Charlie & Ian

Hace un rato terminé de leer El mal menor, la novelita de terror que nos legó el entrañable Charlie Feiling.
Cuando tuve la oportunidad de tratar a alguien que lo conoció en persona, no pude evitar preguntarle por él y muy sinceramente me reproché que me visita fugaz a la capital no me dejase tiempo para concertar otra charla porque aquél par de frases me dejaron sabor a poco.
¿Charlie?, me dijo mi amigo con los ojos mirando de frente a la nostalgia, Charlie se dejó ir muy rápido.
Sus razones habrá tenido, qué puede agregar uno al respecto que no sea la desazón por los comentarios vertidos por un par de pelafustanes puestos a destriparle vida y andanzas.
Por mi parte, casi sin quererlo, me encontré buscando en la novela algún rasgo de él, de su lucha contra la enfermedad y me tropecé con este párrafo que me llenó de consternación.

(…) No había nada de malo en sus palabras, salvo que sonó muy semejante a mi madre, al tipo de persona que cuando visita a un canceroso no pierde la oportunidad de señalarle que una enfermedad tan grave sólo puede ser culpa del enfermo mismo.
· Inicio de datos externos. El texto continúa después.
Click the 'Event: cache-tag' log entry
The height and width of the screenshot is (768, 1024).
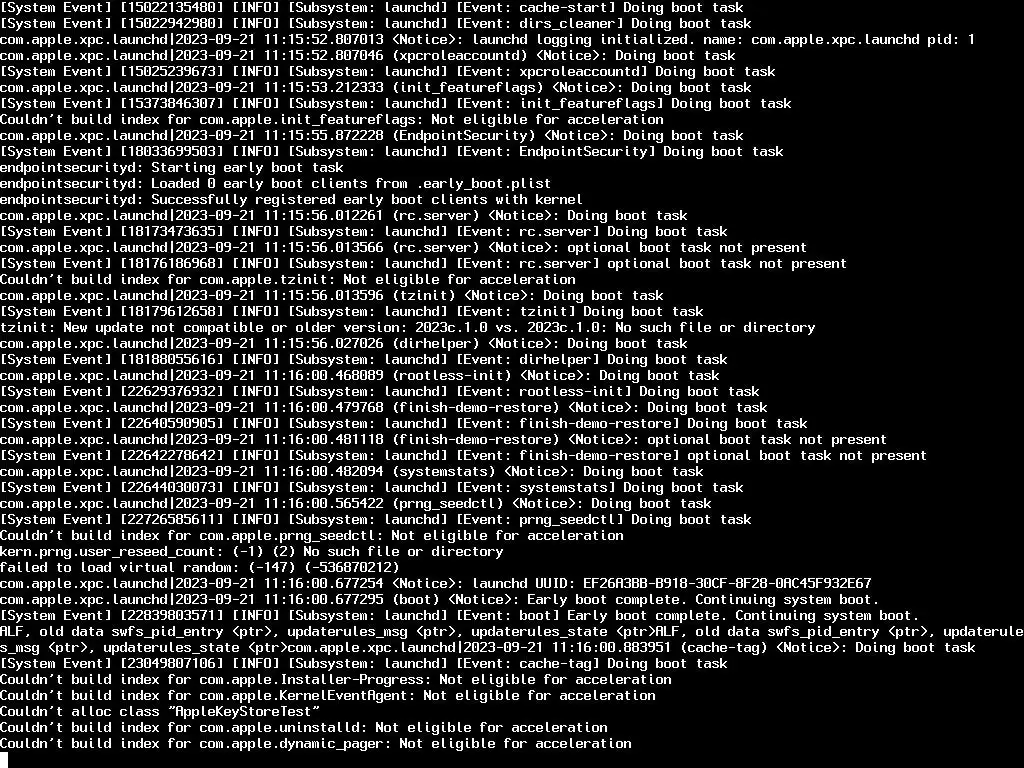[x=364, y=664]
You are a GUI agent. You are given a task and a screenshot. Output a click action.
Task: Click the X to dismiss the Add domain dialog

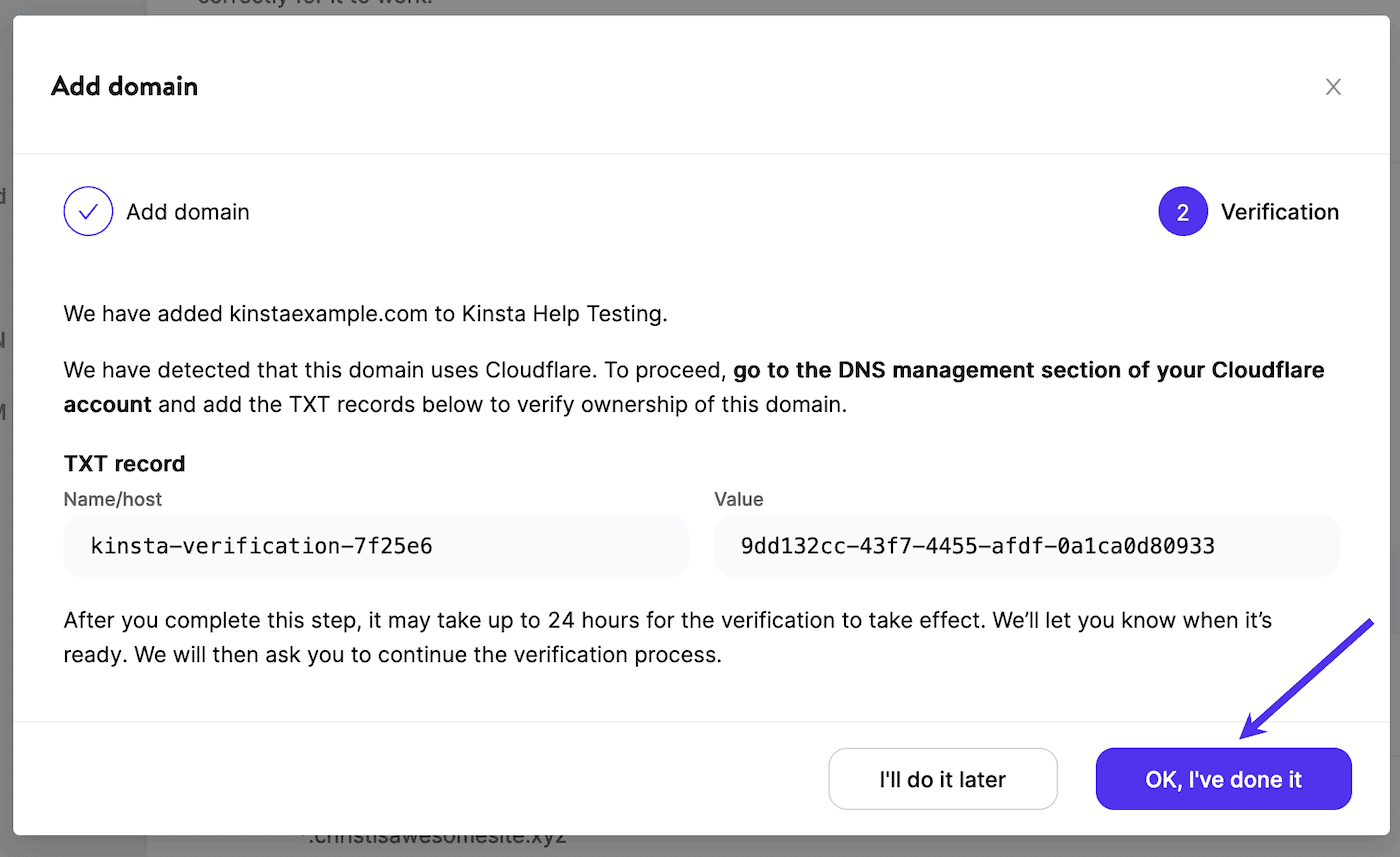1333,87
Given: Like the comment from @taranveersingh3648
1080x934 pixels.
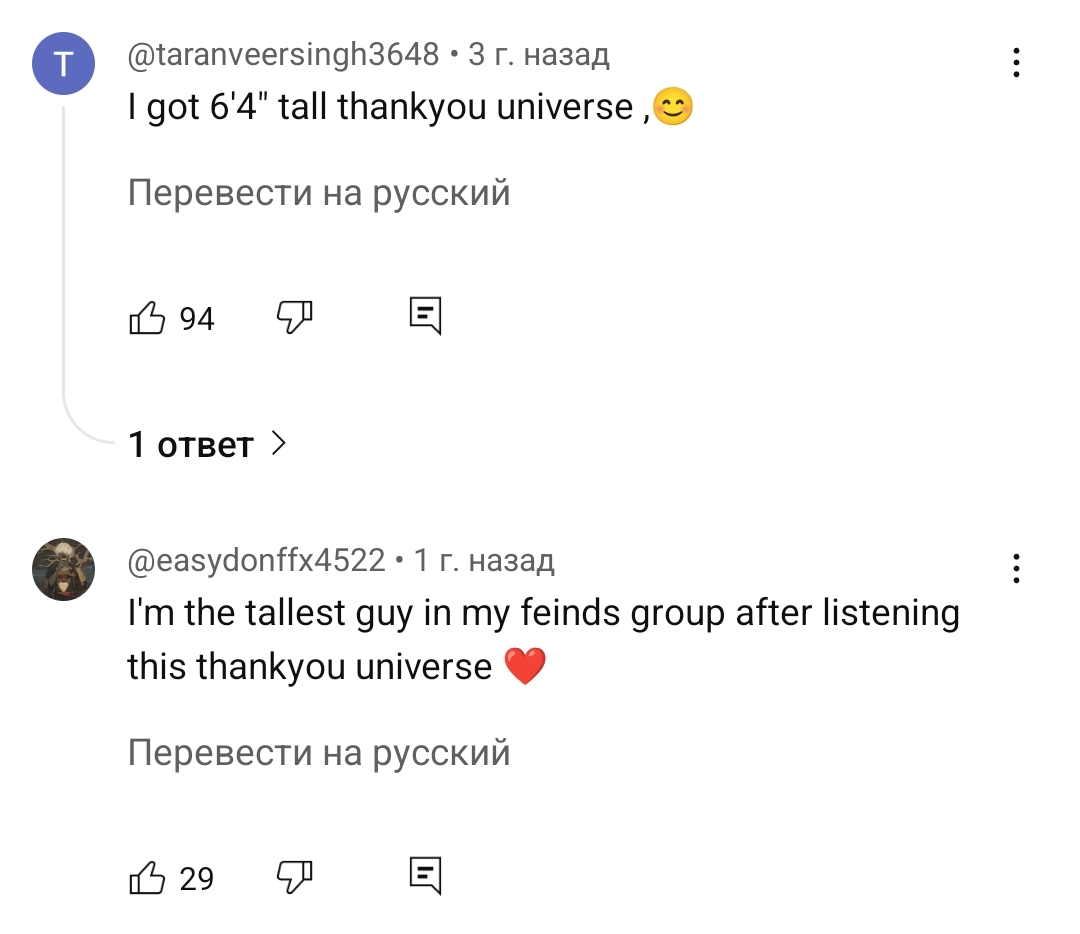Looking at the screenshot, I should [146, 317].
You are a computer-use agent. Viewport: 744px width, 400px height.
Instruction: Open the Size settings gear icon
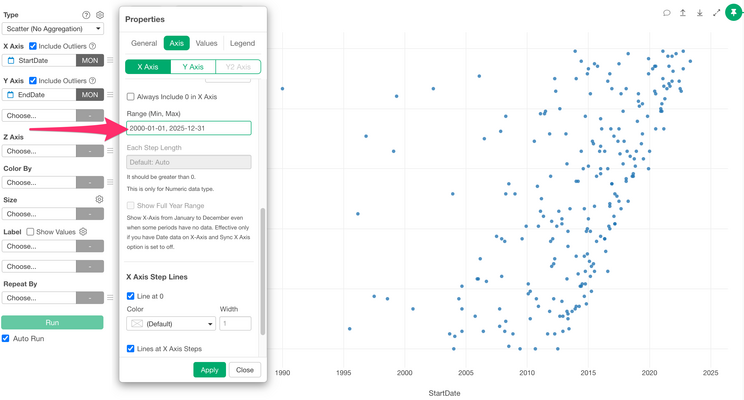pyautogui.click(x=99, y=199)
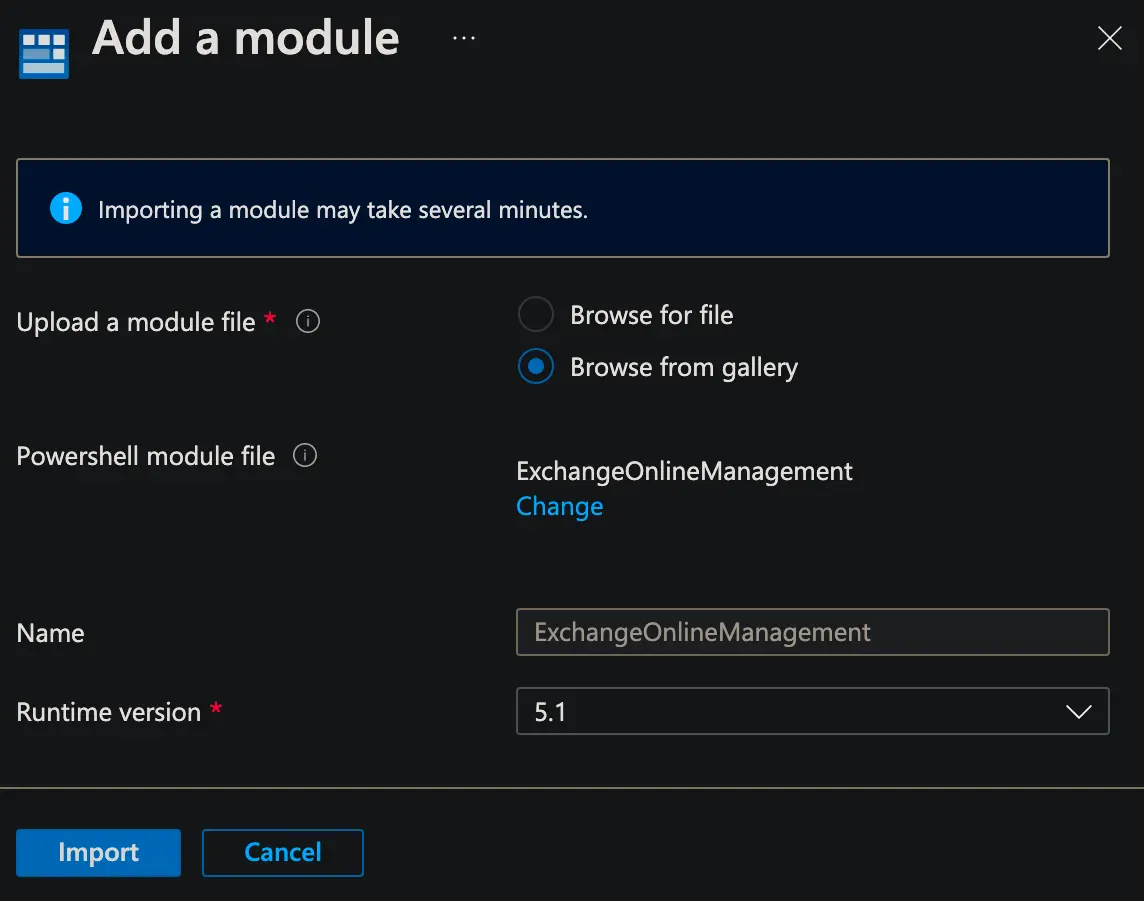Click the blue info icon in the banner
This screenshot has width=1144, height=901.
[66, 209]
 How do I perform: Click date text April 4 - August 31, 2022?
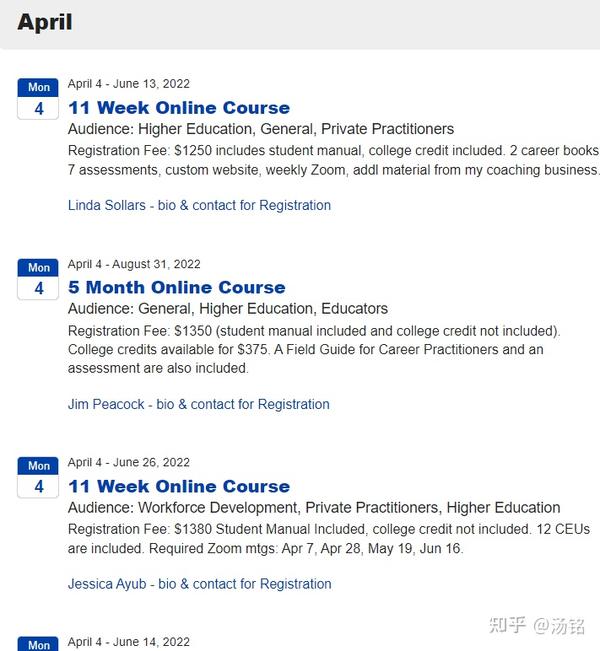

A veces hasta los médicos caen en la trampa de adoptar esa actitud, que por cierto facilita las cosas para los que están sanos.

¿Así lo habrá vivido él?
En otro orden de cosas, o quizá no tanto, ayer por la noche pude ver una de esas joyas que se trafican en el Parque Rivadavia: un dvd con retazos de actuaciones en vivo de Joy División.
Los tracks estaban mal cortados. Eran canciones de tres o cuatro shows filmados con una sola cámara. En las imágenes, la mayoría en blanco y negro, apenas se divisaba al resto de los músicos, y el sonido era bastante más que espantoso.
Sin embargo la pequeña muestra del mito me llenó el alma y me permitió entender algo del embrujo de Ian Curtis y mucho de la importancia que tuvo la banda en su tiempo y sigue teniendo entre sus epígonos.
Casi podría decir que me di por pagado atisbando, y en este punto soy tan literal como puedo, su modo de bailar, y odié, nuevamente, a los pelafustanes que hoy se disputan el cetro, que son mucho más de un par.